Work required:
Exactly reproduce the line containing "Where should I" and all later lines to the end of the entries, leaving the pictures out of your copy.
__________
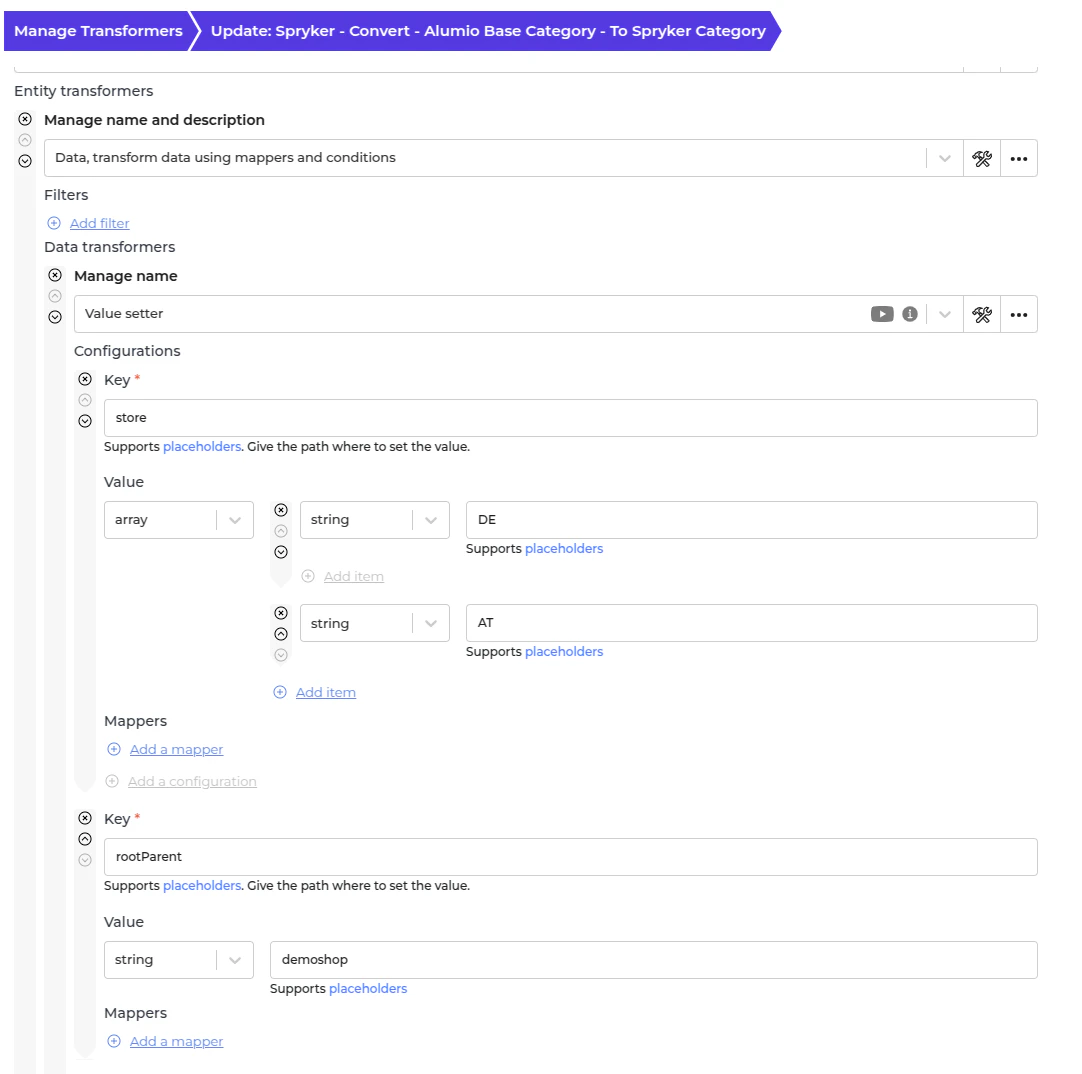Click tools icon beside Value setter
This screenshot has height=1074, width=1082.
(982, 314)
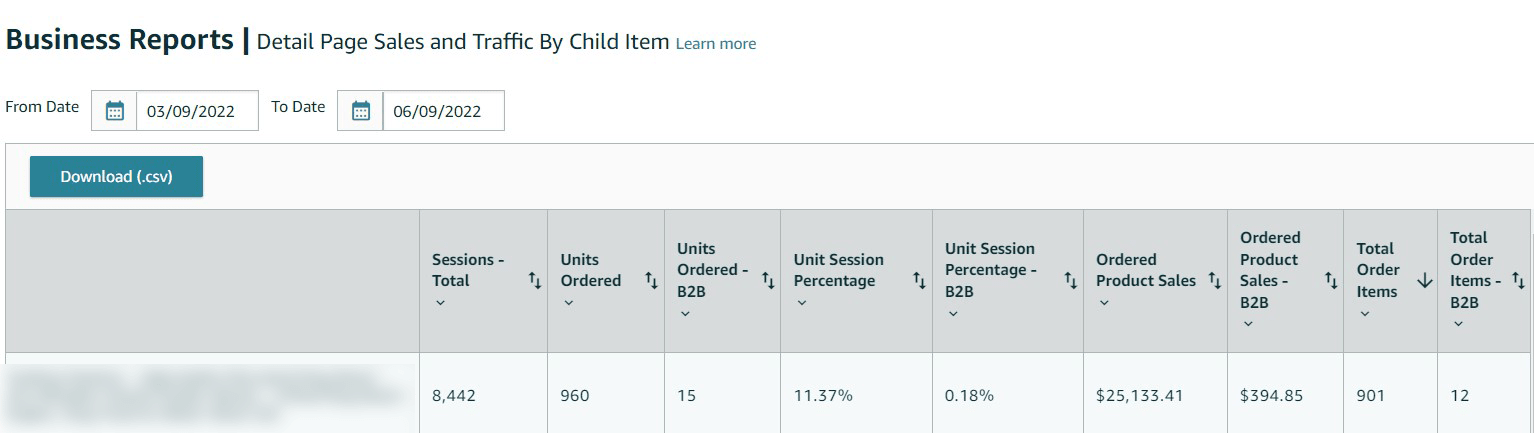Expand Ordered Product Sales column chevron
This screenshot has width=1534, height=433.
[x=1104, y=302]
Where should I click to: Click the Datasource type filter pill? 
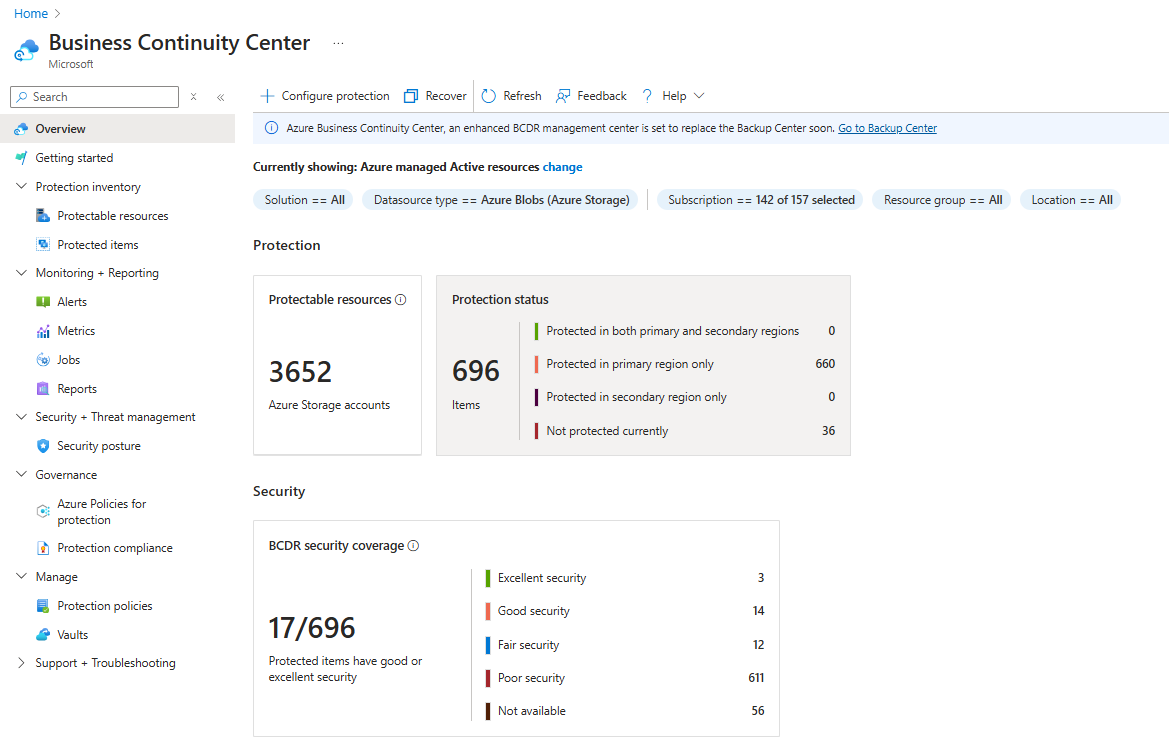(501, 200)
__________
The answer:
Where should I click to: Click the Datasource type filter pill? 
(501, 200)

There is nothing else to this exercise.